To do: Copy out every line of the entries below verbatim, keeping each one unchanged and in its original order.

Data shown:
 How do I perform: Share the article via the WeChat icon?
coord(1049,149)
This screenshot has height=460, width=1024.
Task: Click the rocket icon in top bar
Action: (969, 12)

Exercise result:
 How do I perform: Share the article via the WeChat icon?
coord(1049,149)
This screenshot has height=460, width=1024.
Task: Click the rocket icon in top bar
Action: (969, 12)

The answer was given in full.